Would you count the lines in the material below that include the string "icon"? Only the number is needed.
————————
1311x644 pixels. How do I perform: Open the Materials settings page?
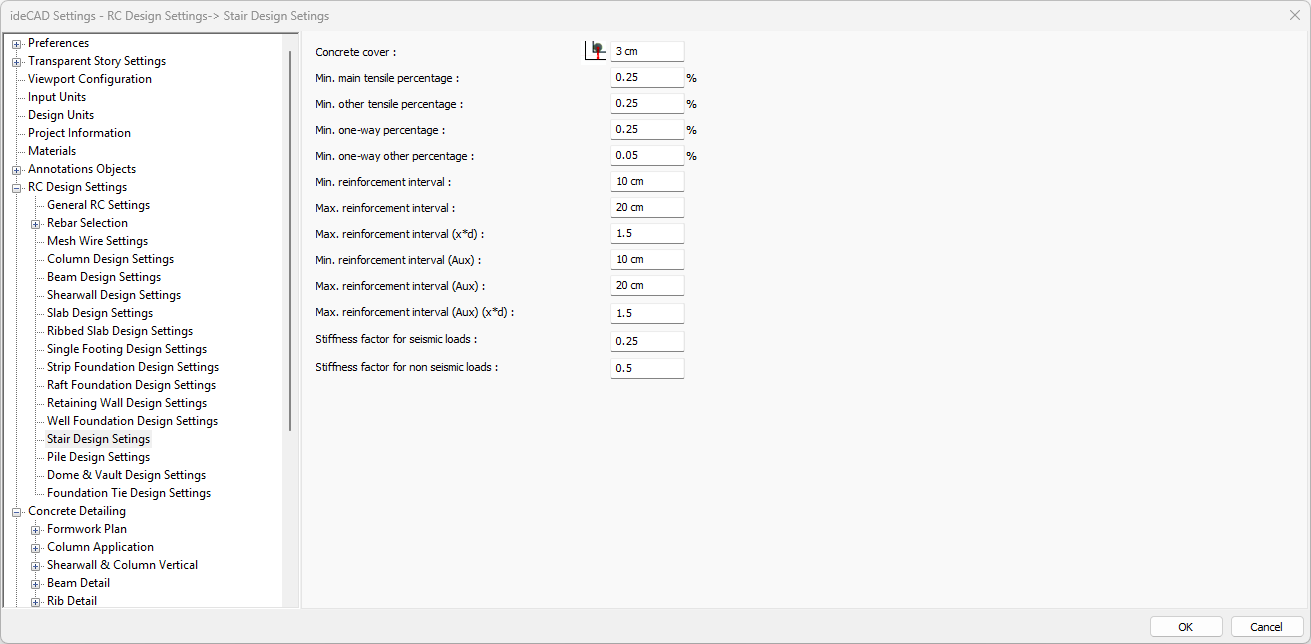tap(52, 151)
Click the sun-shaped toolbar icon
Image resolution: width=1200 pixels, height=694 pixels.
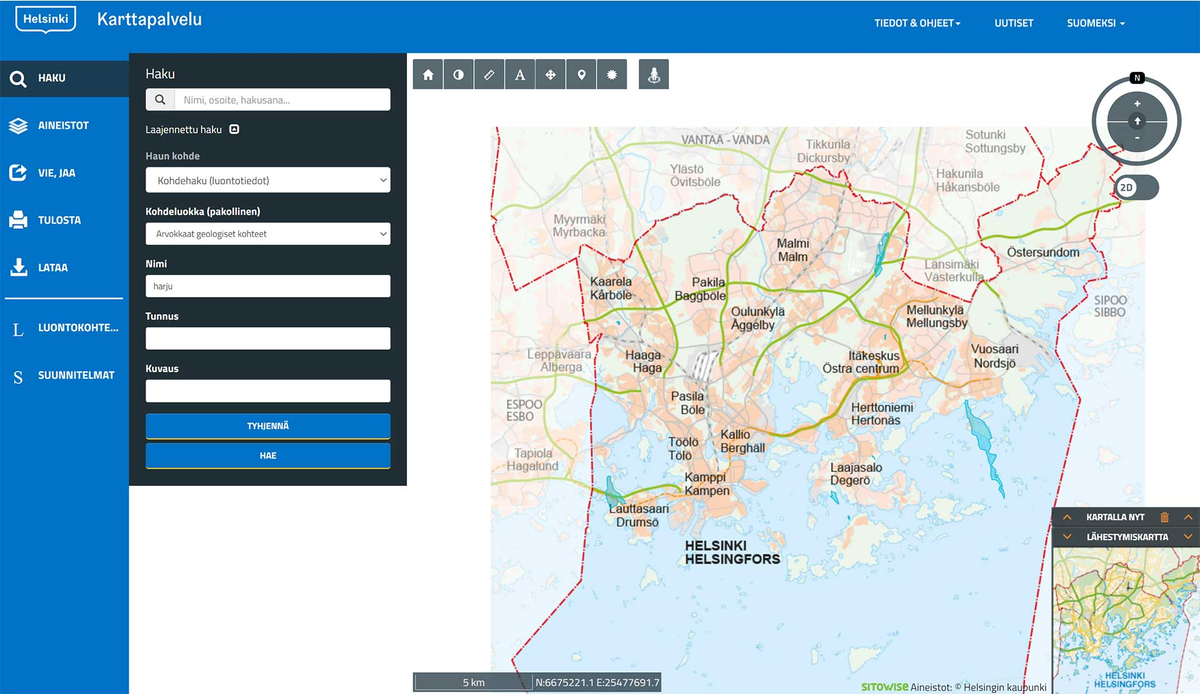click(x=611, y=75)
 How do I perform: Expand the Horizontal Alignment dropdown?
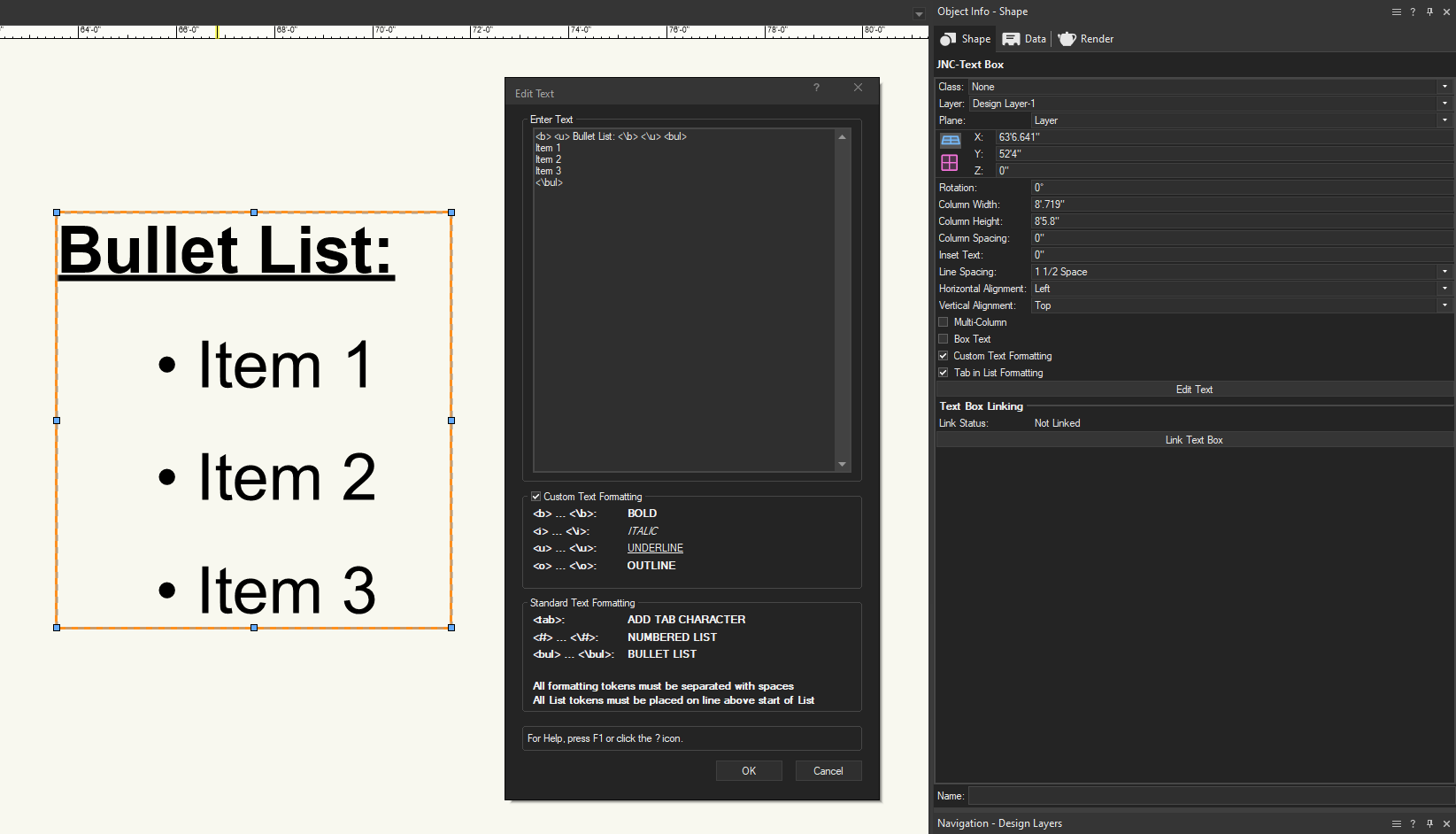click(1444, 289)
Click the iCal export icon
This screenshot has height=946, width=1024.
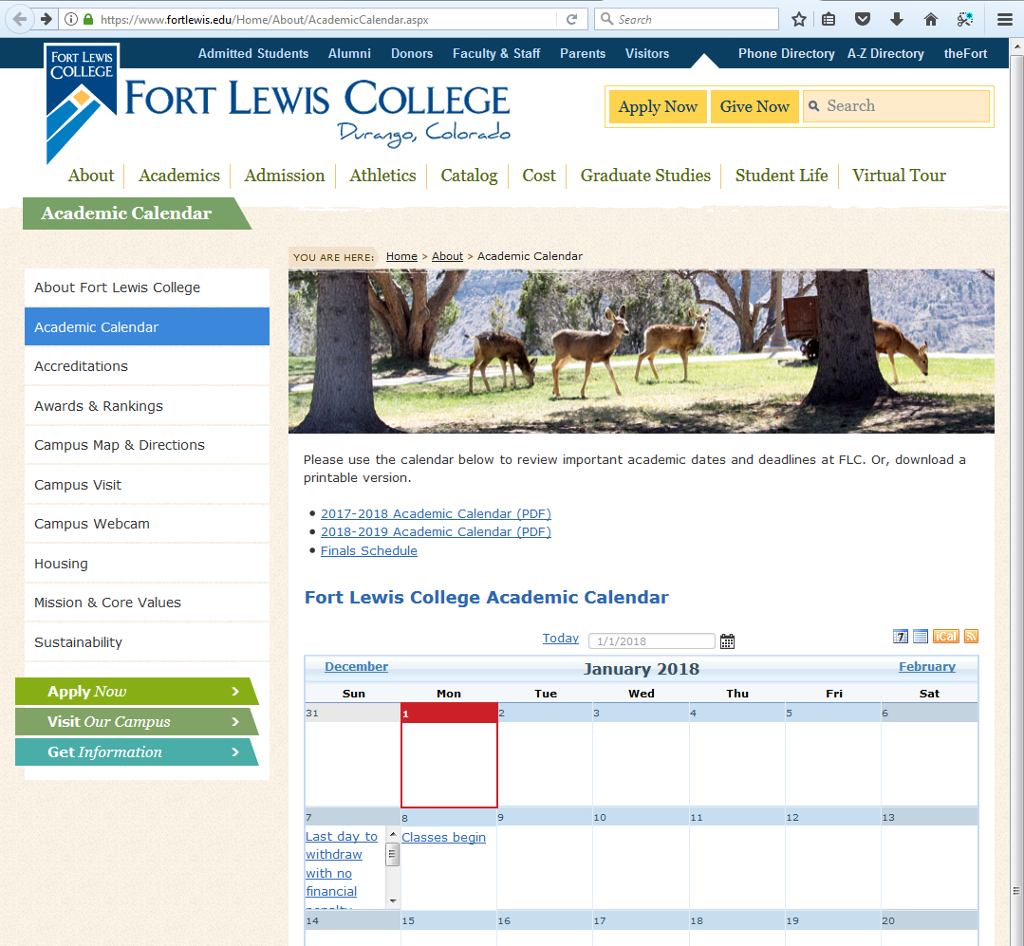945,636
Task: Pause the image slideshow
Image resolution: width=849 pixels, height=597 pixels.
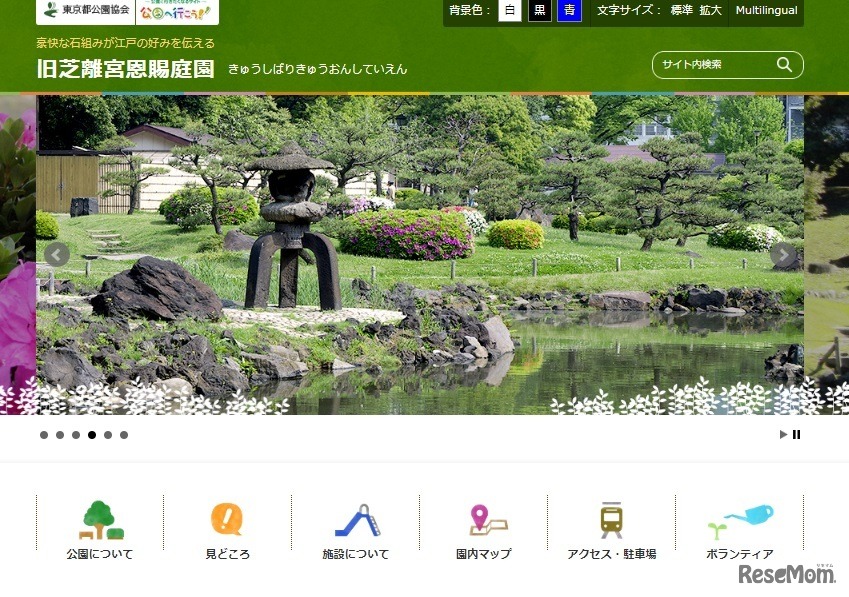Action: pos(797,434)
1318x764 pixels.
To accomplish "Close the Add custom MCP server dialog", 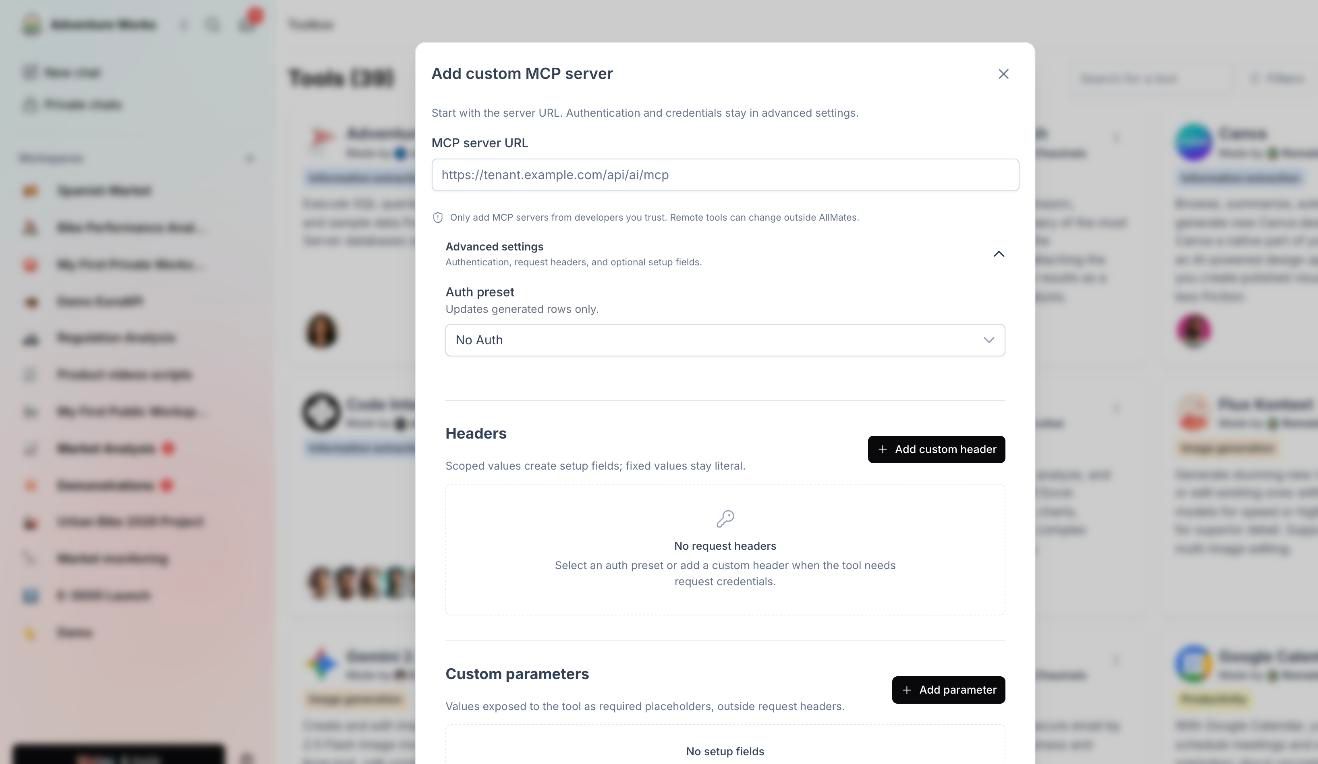I will pyautogui.click(x=1003, y=74).
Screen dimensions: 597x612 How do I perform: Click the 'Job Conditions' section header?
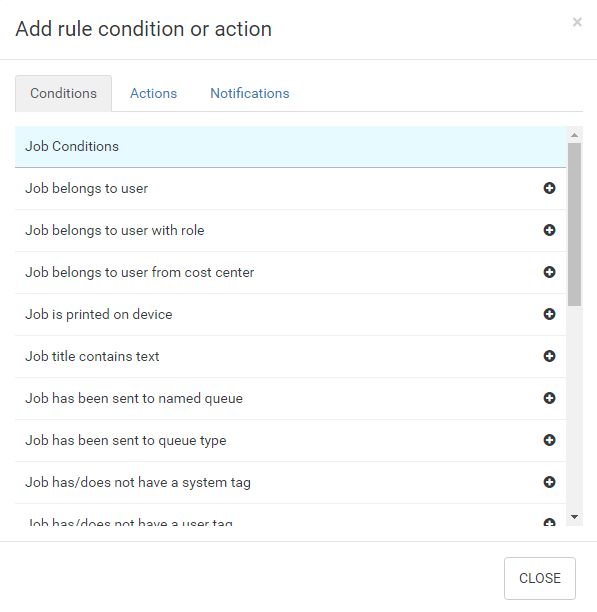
————————
## TASK SOLUTION
2